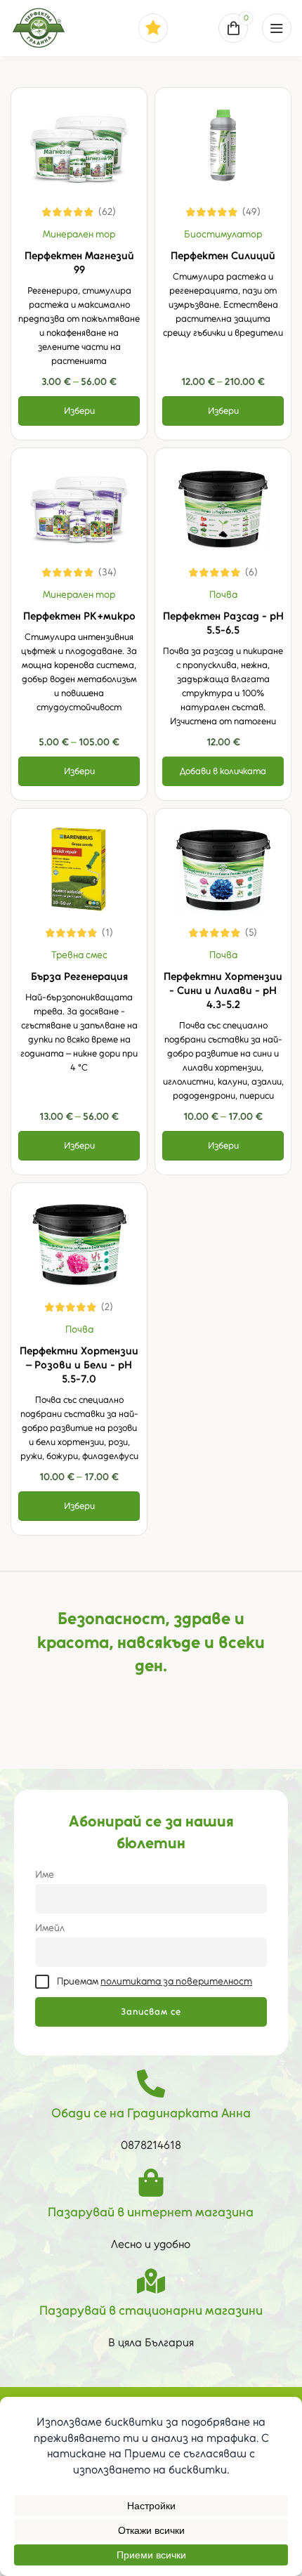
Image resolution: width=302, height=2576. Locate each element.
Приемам (154, 1981)
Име (44, 1874)
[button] (223, 771)
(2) (107, 1307)
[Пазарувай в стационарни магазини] (151, 2281)
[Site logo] (39, 27)
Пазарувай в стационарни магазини (151, 2310)
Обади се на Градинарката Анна (151, 2113)
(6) (251, 572)
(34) (107, 572)
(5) (251, 933)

——

WORK INSTRUCTIONS: Lines with "магазини": return each one from the data above.

ANSWER TO THIS TASK:
[Пазарувай в стационарни магазини] (151, 2281)
Пазарувай в стационарни магазини (151, 2310)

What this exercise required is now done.